Combien d'établissements sont labellisés ?
Début novembre, six labels ont été décernés à des établissements, trois renouvellements. En 2023, 30 structures sont labellisées, une centaine sont engagées dans le processus. En Paca, on compte actuellement trois labels et 10 certifications en cours.
L'Ehpad de Saint-Rémy a formé 45 % de ses 107 professionnels et le reste le sera progressivement, une aide-soignante référente Humanitude est par ailleurs chargée de la coordination et de l'accompagnement, indique la direction. Un investissement qui ne se répercute pas sur les tarifs pour les familles. "On est un établissement public, donc il n'y a aucun impact financier, précise Claire Thibaud, la directrice, on n'a pas d'intérêt financier à le faire, c'est un intérêt qualitatif."

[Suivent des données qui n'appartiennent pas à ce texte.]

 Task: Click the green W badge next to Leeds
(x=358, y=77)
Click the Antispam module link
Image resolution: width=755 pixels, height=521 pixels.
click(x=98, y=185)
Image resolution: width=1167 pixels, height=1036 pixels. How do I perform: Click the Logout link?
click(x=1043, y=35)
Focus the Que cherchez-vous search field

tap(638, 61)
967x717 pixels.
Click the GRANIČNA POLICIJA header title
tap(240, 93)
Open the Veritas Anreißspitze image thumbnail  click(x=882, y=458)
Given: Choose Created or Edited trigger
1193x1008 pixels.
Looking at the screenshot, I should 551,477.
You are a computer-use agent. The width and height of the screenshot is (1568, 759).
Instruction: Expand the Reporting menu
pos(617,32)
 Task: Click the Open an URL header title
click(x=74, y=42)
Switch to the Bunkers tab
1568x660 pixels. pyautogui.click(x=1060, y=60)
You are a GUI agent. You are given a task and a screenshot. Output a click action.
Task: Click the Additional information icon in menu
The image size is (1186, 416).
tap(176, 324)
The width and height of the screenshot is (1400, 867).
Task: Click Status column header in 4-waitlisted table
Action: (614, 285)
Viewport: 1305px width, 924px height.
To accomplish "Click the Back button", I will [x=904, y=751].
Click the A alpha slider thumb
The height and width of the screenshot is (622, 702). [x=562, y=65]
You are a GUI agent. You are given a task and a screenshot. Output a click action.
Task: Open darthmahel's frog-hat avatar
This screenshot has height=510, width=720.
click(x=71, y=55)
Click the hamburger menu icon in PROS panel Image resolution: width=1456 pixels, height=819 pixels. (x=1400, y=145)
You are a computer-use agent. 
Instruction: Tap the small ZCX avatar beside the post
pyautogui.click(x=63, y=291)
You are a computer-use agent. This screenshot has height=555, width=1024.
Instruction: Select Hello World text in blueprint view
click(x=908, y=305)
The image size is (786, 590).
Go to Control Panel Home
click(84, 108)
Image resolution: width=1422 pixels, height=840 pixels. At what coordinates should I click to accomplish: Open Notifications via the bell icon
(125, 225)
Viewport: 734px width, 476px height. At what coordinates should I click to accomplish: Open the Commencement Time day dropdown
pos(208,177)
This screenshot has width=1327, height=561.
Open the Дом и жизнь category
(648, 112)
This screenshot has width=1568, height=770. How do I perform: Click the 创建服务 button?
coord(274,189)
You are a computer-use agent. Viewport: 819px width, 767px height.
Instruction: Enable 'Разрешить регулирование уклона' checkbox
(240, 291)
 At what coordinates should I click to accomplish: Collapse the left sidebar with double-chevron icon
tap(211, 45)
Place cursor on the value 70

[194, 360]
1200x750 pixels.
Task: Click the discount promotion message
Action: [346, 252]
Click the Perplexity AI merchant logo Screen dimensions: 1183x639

Le label est délivré pour cinq ans sur la base d'un référentiel de plus de 300 critères de qualité, avec une obligation d'auto-évaluation annuelle et une visite de suivi sur site par l'association Asshumevie.
Au total, 24 000 professionnels ont été formés dans 800 établissements et services à domicile sanitaires et médico-sociaux en France.
Le label s'est exporté au Japon et au Portugal.